Pelo que percebemos no contato com os oficineiros, as escolas públicas do bairro enfrentam sérios problemas de violência e desagregação social, e buscam alternativas "extracurriculares", já que o capital simbólico do Estado que as gerou parece sucumbir no conflito com a comunidade que as circunda e habita. No caso do tráfico de drogas, por exemplo, o capital simbólico da cultura escolar e das praticamente inexistentes relações de emprego são ineficazes para contrapor a doxa do tráfico de drogas; este envolve uma teia muito forte de relações comunitárias nas quais portar uma arma e ter o poder de matar, executar ordens, ser temido e ganhar uma "boa grana fácil" parecem tornar ridículas as aulas, a disciplina formal.

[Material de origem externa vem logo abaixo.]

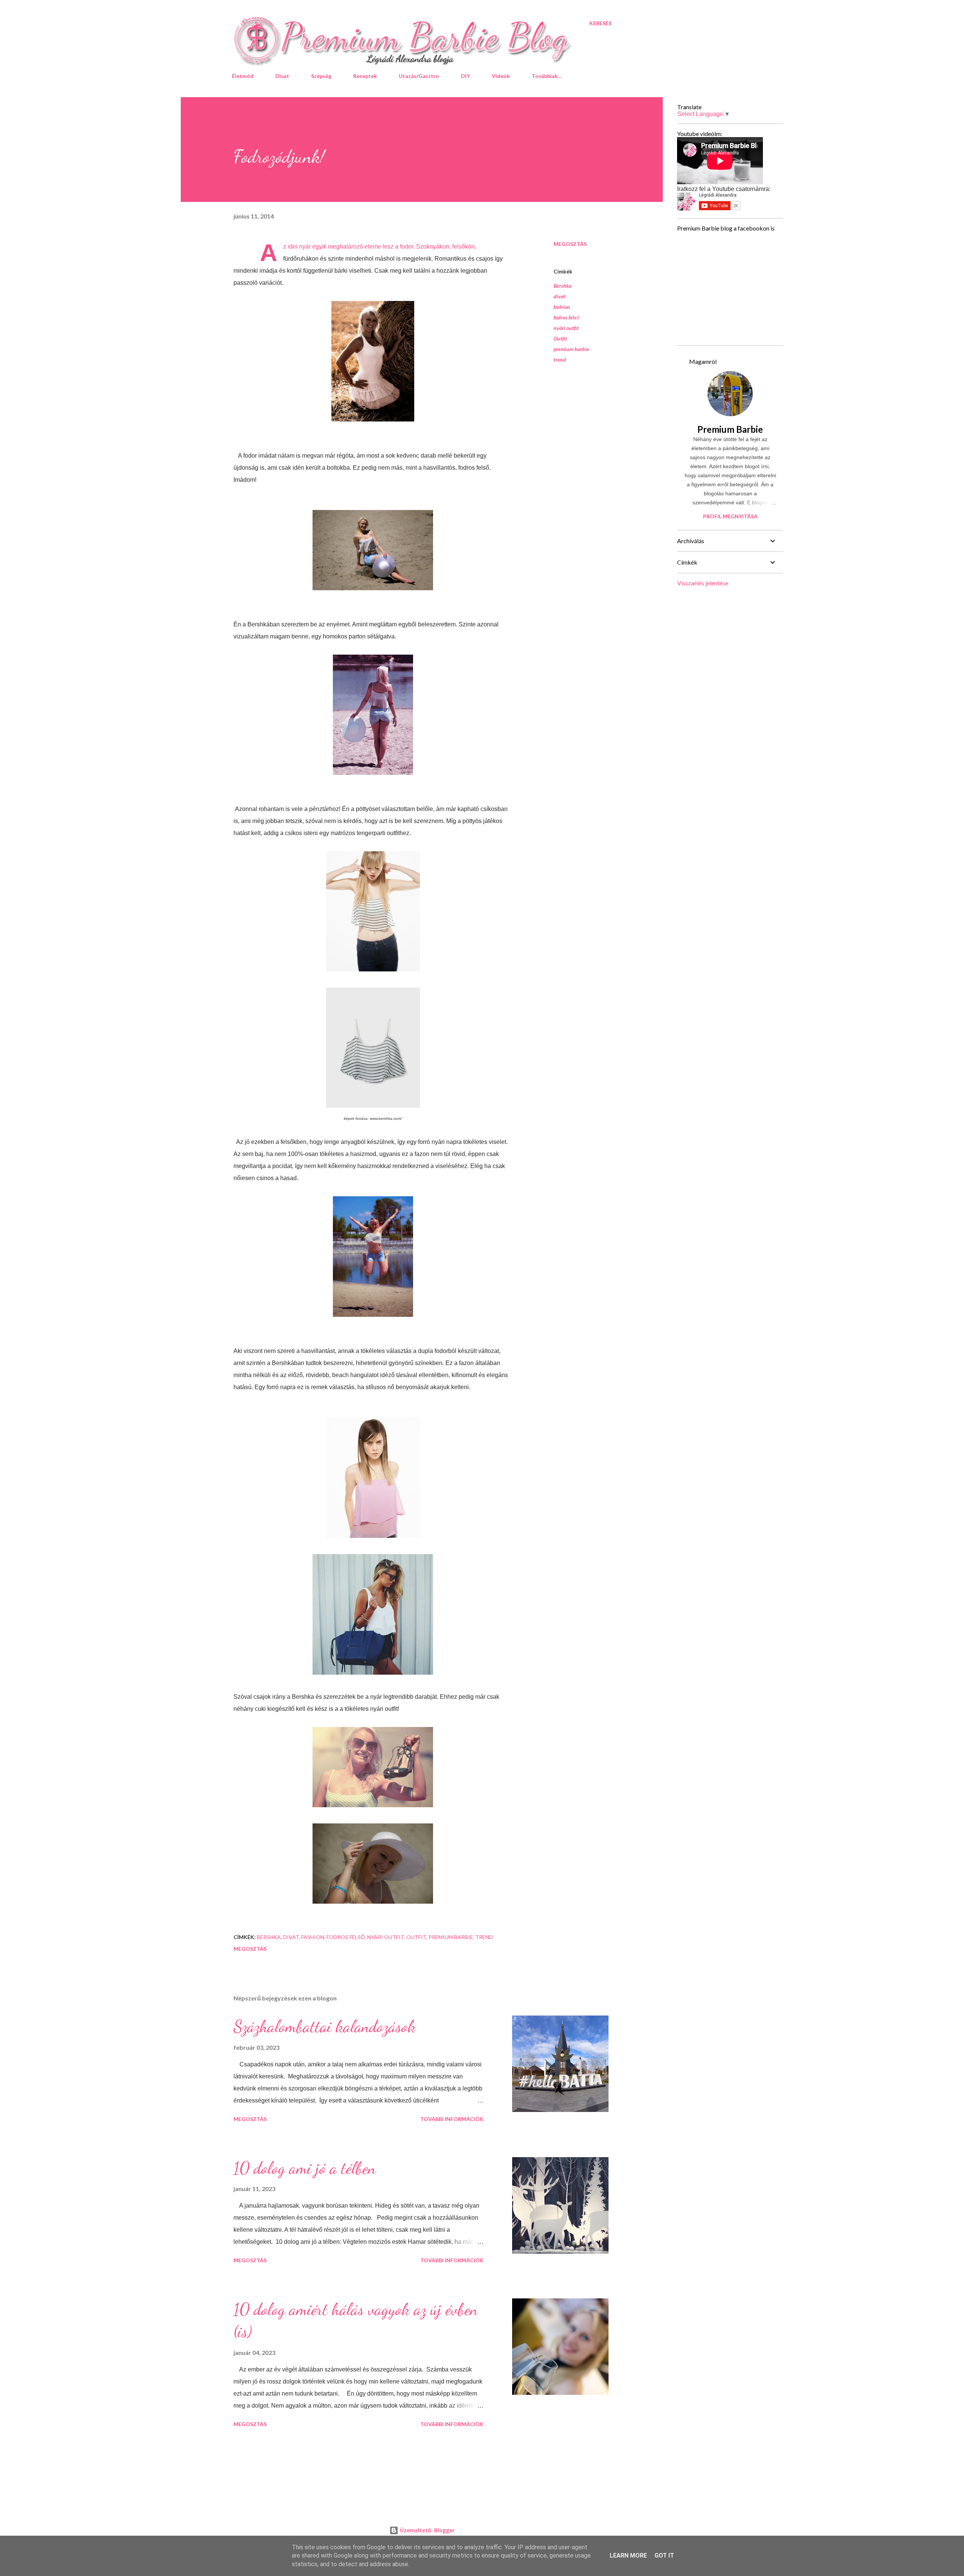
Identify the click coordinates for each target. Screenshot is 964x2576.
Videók (501, 76)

A questão da vulnerabilidade social, da segurança e da violência tangencia o trabalho dos oficineiros da Restinga, direcionando seus métodos e suas práticas. Estão envolvidos ali adolescentes que vivem em um ambiente em que o tráfico de drogas estabelece um território simbólico de enorme influência. A sociologia de Bourdieu é um exemplo interessante de análise das relações macropolíticas, que é por sua vez saber acadêmico; cabe a nós avançar na dimensão micropolítica (GUATTARI, 1980; DELEUZE; GUATTARI, 1996), no plano de intervenção, pela parceria produzida em/produtora de espaços ambivalentes, paradoxais e, esperamos, complementares.

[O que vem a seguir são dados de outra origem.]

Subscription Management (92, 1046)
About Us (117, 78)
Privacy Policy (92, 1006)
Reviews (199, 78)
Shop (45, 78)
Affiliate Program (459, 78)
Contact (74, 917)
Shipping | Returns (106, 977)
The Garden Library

Os oficineiros estão, por definição, inseridos em espaços comunitários "entre" escolas e instituições, visto que alguns já estiveram ou estão dentro e fora delas, transitando pelas bordas e "atravessando paredes". Foi-nos relatada uma história: uma vez um oficineiro comunitário "tomou uns tragos" e caiu na calçada; algum "esperto" roubou o celular dele e foi trocar na "boca"; o traficante dono da "boca" fora aluno de uma das suas oficinas e, ao ver o nome no celular, mandou o ladrão devolver e pedir desculpas. Esta breve narrativa é uma situação de violência concreta, entretanto também serve para demonstrar que existem espaços de convivência além da distinção binária crime/não crime, e que alguns oficineiros, na sua participação no cotidiano da comunidade, possuem um tipo de inserção que nos parece singular, do nosso ponto de vista de acadêmicos pertencentes à classe média, com nossas noções formais de regulação criminal adquiridas, principalmente, na escola e na grande mídia.

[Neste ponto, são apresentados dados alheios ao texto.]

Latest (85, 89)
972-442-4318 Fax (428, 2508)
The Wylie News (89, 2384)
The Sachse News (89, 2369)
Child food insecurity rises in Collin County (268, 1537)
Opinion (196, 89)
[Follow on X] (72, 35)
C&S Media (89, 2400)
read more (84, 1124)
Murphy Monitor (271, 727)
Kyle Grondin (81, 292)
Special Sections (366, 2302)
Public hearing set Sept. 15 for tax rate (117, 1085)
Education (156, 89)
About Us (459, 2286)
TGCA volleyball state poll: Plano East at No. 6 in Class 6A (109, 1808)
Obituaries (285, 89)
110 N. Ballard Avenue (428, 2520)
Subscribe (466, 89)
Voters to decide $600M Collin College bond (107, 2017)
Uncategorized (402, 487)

Atualmente, há correntes de criminólogos atentos a este tipo de relação, que envolve violência ou delito, mas escapa à esfera da lei penal. Citamos Van Swaaningen (2003, p. 32): "Os advogados criminais ainda parecem acreditar mais que o caos e a anarquia da sociedade serão completos se a lei não estiver presente. Dados empíricos, entretanto, não apóiam a idéia de que a lei criminal teria qualquer posição central no processo de controle do crime." Podemos descrever este ponto de argumentação com o termo micropolítica, que pode ser descrito também a partir desta perspectiva sistêmica, que considera o determinismo estrutural de um sistema, ou seja, age a partir da consciência de que qualquer atuação política somente encontra validade, ou funcionalidade, na apropriação minimamente voluntária pelo sujeito sobre quem atuam as forças de intervenção. Por outro lado, de acordo com o pensamento sistêmico, nenhum sujeito produz "saber" sem "ser" e "fazer", ou seja, sem as suas intenções e desejos particulares (que devemos procurar explicitar). Neste sentido, é nosso claro objetivo que os jovens não portem armas nem trafiquem drogas, mas não por isso deixemos de levar em conta a lógica processual da "saída do crime", efeito do estabelecimento de laços sociais em um mínimo de ética (respeito ao outro). O grande problema de algumas políticas de segurança é que elas parecem pretender mudanças radicais "da água para o vinho", o que as torna igualmente violentas. Muitas destas "abordagens imediatistas" não são atividades concretas, mas discursos que trazem explicações insossas a respeito de problemas sociais muito graves, que decorrem das ontologias de nossas culturas urbanas.2 2 Especialmente em tempos de eleição, a mídia invariavelmente apresenta justificativas redutoras, como se as causa de erros pudesse ser apontadas numa administração anterior, em seu afã por defender propostas partidárias demagógicas de "renovação".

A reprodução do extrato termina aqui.